Baca Juga: Asyik! Kini Pengguna Bisa Ngobrol Sama Meta AI di WhatsApp, Pilih Suara Favoritmu Juga
Keputusan untuk mengembangkan Jovi menjadi sub-brand independen menunjukkan ambisi Vivo untuk memperluas jangkauan pasar mereka.
Mengikuti jejak sukses produsen smartphone China lainnya seperti Xiaomi dengan Redmi dan Poco, serta BBK Electronics dengan realme.
Kesamaan nomor model ini memunculkan spekulasi bahwa strategi awal Jovi kemungkinan akan fokus pada rebranding perangkat Vivo yang sudah ada, namun dengan target pasar yang berbeda.
Pendekatan ini bisa dilihat sebagai strategi yang cerdas, dimana Vivo dapat menguji penerimaan pasar terhadap brand baru ini dengan risiko pengembangan yang minimal.

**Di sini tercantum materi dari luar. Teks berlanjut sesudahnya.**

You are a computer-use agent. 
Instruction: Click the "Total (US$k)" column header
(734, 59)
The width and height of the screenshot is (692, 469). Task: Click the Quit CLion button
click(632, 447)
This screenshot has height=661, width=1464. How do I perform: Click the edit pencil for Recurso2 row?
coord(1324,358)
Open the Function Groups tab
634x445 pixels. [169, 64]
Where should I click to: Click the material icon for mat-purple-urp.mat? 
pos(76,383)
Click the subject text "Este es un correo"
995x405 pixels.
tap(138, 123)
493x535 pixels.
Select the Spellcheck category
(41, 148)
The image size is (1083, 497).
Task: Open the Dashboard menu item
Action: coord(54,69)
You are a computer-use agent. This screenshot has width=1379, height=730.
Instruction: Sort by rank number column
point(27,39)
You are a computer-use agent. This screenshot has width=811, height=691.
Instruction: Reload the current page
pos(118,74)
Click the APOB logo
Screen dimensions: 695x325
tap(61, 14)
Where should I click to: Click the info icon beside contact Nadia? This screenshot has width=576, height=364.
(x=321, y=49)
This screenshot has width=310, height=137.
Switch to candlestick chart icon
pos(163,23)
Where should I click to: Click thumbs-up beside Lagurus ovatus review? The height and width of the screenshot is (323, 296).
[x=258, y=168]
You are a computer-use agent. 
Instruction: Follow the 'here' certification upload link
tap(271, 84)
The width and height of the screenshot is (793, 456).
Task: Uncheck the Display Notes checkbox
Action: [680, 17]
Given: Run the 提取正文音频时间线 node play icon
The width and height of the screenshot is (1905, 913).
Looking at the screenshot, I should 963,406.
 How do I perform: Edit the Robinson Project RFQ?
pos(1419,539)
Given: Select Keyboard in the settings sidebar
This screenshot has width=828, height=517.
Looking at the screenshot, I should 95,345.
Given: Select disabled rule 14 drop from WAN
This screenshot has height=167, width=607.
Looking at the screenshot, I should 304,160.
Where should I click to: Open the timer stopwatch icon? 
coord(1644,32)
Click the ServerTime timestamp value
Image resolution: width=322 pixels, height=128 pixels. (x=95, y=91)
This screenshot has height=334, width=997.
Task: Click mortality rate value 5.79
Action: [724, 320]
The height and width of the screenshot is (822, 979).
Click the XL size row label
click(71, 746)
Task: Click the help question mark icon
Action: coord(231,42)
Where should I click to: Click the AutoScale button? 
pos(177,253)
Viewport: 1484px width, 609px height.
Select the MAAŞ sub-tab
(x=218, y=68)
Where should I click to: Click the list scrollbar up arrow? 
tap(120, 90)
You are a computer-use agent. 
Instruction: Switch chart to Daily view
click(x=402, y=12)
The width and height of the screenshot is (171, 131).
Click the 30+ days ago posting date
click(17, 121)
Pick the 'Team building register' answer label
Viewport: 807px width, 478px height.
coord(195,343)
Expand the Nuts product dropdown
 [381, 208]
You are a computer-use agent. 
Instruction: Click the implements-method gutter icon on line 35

Smabil membangun identitas dan positioning yang berbeda untuk Jovi di pasar smartphone yang semakin kompetitif.
Transformasi Jovi dari sekadar asisten AI menjadi sub-brand smartphone merupakan langkah strategis yang menunjukkan bagaimana Vivo beradaptasi dengan dinamika pasar.
Dengan menggunakan nama yang sudah familiar di kalangan pengguna Vivo, Jovi memiliki keuntungan awal dalam hal brand recognition.
Meskipun detail lengkap tentang positioning dan target pasar Jovi masih belum diungkapkan.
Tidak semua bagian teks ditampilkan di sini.